Mesmo com o modelo híbrido de trabalho imposto pela pandemia de Covid-19, e que vigora, seria realmente fundamental importar cérebros? Voltaremos ao normal nas relações profissionais, nas empresas. Até o Zoom, um dos símbolos da vida durante a pandemia de Covid-19, anunciou o retorno aos escritórios físicos. Se nem eles acreditam mais na eficácia das reuniões e decisões por Zoom, nós não deveríamos acreditar também. As ferramentas de vídeo não são uma alternativa aos encontros cara a cara, simples assim. Nas minhas companhias, voltamos ao escritório quatro dias por semana. Com isso, aumentamos a produtividade. A questão é que as pessoas não trabalham da mesma forma quando estão em casa. Acredito em um outro equilíbrio, que organize os dois mundos. Sei, naturalmente, que para muita gente trabalhar em casa oferece benefícios. Mas não basta.

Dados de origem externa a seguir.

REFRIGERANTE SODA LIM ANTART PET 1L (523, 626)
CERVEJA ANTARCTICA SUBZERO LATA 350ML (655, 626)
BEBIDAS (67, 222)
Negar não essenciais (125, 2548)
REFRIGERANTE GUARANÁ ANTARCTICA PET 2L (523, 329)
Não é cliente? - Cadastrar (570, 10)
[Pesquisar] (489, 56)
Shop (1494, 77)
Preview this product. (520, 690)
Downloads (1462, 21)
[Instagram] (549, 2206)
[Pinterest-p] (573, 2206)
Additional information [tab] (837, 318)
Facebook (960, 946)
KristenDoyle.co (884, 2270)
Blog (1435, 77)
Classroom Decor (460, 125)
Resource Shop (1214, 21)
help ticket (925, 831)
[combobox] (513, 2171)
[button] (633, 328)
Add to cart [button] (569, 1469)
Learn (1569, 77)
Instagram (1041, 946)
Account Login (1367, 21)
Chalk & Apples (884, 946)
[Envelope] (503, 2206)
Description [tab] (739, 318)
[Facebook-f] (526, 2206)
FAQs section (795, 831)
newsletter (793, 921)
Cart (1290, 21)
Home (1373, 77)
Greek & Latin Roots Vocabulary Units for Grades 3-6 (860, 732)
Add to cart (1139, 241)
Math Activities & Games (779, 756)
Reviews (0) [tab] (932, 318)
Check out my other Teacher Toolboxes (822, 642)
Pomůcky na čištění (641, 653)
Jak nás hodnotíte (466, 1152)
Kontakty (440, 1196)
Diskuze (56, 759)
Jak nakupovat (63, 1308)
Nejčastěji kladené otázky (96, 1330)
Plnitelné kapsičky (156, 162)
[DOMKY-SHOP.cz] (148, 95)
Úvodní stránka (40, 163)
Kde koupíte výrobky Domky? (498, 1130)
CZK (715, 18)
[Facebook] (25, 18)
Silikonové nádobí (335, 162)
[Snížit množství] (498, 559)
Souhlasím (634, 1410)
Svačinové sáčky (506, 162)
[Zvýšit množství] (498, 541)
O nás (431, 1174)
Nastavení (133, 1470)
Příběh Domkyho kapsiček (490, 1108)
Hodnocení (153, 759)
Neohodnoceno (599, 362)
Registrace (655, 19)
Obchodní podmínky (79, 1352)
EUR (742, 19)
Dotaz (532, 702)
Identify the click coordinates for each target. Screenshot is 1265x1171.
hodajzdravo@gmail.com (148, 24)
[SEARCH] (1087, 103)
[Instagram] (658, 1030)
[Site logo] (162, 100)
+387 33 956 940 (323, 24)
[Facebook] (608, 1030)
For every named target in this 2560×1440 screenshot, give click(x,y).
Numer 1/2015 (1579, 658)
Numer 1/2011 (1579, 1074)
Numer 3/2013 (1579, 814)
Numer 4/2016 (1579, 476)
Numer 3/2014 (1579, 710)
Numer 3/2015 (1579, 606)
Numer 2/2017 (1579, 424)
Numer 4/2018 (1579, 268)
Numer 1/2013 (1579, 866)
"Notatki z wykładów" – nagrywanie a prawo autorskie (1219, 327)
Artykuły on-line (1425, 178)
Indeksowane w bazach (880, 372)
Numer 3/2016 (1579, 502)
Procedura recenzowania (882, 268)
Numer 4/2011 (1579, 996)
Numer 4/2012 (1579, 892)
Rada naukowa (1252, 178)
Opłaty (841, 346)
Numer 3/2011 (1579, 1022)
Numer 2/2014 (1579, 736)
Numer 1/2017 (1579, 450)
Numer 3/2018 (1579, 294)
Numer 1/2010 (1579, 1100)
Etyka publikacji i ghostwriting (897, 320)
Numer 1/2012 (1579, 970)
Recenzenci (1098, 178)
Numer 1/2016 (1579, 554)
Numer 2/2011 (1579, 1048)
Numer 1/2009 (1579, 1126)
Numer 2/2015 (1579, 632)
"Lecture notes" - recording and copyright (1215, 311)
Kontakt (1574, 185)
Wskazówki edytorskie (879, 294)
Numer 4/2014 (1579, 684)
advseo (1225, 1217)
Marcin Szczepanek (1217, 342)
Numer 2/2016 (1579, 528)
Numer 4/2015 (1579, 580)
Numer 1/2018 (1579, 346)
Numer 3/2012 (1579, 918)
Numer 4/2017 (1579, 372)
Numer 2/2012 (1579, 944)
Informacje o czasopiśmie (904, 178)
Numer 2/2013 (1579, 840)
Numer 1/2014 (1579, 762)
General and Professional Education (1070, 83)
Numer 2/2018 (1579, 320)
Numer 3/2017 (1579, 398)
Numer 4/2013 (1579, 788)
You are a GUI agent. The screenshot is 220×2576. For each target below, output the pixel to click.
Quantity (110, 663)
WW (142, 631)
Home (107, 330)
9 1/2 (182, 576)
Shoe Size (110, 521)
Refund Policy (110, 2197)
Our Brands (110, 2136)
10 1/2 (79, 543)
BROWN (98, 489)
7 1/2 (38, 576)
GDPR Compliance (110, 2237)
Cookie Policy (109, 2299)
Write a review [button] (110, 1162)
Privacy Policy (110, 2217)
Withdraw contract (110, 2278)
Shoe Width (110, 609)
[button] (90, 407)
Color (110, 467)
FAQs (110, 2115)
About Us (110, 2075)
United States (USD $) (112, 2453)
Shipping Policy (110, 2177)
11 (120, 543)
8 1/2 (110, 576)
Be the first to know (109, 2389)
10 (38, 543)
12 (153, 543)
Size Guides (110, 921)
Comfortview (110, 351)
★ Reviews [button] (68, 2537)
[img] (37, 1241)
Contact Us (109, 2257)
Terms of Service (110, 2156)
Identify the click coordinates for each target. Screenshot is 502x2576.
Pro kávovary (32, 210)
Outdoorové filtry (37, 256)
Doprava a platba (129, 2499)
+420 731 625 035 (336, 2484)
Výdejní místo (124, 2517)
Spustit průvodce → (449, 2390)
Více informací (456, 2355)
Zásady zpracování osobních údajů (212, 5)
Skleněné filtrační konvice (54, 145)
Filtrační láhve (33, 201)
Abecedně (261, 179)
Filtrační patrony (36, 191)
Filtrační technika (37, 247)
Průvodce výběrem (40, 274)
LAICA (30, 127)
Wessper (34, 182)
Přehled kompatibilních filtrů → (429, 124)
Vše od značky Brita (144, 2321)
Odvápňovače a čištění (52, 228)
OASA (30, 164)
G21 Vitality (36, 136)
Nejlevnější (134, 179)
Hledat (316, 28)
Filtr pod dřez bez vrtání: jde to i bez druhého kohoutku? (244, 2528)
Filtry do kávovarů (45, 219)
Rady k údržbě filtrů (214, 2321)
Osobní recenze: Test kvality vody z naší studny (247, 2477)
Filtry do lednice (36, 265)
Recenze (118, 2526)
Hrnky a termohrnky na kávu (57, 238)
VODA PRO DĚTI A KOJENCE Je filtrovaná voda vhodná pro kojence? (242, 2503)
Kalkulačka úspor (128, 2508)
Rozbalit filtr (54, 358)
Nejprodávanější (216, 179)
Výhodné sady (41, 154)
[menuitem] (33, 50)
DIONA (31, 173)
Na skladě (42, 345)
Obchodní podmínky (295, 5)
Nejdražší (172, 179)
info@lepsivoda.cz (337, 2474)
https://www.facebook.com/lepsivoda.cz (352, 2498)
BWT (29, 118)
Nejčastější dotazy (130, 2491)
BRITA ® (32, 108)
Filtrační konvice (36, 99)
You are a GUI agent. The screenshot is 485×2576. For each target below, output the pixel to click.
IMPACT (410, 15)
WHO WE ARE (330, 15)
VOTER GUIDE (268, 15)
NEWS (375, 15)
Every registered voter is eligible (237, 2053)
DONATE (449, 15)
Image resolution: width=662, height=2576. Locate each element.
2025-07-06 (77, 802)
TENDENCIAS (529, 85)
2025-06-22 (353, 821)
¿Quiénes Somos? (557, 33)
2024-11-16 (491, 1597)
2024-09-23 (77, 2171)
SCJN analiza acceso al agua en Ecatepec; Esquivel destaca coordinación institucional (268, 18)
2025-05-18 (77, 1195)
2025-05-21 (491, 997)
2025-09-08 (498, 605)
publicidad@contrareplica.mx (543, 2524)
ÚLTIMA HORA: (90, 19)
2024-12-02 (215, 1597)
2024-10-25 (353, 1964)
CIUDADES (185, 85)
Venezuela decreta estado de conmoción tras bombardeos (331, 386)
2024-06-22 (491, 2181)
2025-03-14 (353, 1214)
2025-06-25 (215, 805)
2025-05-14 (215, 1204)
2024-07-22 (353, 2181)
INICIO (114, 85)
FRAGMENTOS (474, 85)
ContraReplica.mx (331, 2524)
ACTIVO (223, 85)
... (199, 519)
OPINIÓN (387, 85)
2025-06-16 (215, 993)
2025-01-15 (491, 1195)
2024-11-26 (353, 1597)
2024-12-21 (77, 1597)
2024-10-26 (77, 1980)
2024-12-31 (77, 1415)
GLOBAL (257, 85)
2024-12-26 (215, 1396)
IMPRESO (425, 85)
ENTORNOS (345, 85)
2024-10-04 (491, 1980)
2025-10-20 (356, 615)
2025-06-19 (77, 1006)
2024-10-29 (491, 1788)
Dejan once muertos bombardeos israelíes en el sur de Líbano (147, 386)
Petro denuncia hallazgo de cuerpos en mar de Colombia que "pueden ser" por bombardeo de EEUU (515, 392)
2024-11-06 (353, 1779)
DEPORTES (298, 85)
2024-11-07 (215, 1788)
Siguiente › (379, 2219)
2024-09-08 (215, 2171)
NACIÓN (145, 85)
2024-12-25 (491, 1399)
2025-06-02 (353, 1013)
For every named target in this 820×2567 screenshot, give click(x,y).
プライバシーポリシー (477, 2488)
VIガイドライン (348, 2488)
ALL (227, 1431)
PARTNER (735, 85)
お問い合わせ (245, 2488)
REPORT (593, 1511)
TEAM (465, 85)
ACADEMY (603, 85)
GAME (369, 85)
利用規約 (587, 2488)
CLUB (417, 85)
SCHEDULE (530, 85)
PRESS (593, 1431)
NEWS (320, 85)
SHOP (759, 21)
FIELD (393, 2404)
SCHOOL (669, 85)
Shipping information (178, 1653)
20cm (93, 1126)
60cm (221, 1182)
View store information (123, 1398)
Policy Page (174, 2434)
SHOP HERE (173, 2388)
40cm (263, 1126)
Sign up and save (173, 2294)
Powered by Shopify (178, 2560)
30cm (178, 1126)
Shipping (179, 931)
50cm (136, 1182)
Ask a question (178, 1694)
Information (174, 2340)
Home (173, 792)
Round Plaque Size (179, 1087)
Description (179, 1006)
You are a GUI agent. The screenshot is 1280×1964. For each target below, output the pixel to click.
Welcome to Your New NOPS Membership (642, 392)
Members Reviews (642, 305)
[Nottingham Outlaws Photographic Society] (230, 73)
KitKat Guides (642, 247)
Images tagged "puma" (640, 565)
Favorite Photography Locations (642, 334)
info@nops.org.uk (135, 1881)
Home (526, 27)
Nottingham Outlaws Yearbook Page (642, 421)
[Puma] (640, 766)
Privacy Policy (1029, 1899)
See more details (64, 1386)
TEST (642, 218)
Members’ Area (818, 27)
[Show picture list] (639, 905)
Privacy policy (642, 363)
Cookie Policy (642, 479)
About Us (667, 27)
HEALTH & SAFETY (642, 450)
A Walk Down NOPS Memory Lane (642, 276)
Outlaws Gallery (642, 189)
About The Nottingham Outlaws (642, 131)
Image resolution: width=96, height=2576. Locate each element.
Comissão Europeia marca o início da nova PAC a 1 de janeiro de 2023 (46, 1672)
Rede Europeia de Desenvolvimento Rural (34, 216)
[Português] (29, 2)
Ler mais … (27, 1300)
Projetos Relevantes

O Waze e o Moovit explodiram ao lidar com os nós da mobilidade urbana, sobretudo. De onde virá o próximo grande sucesso? Do agro. Hoje, é possível otimizar um sistema de irrigação, de fertilização ou o uso de produtos químicos graças a ferramentas de agricultura digital, que medem tudo e fornecem informações para o produtor. A partir daí, ele insere essas informações nas máquinas e põe tudo em prática. Esse é o futuro da agricultura em geral: medir, analisar e implementar os recursos automaticamente. É o caminho a seguir.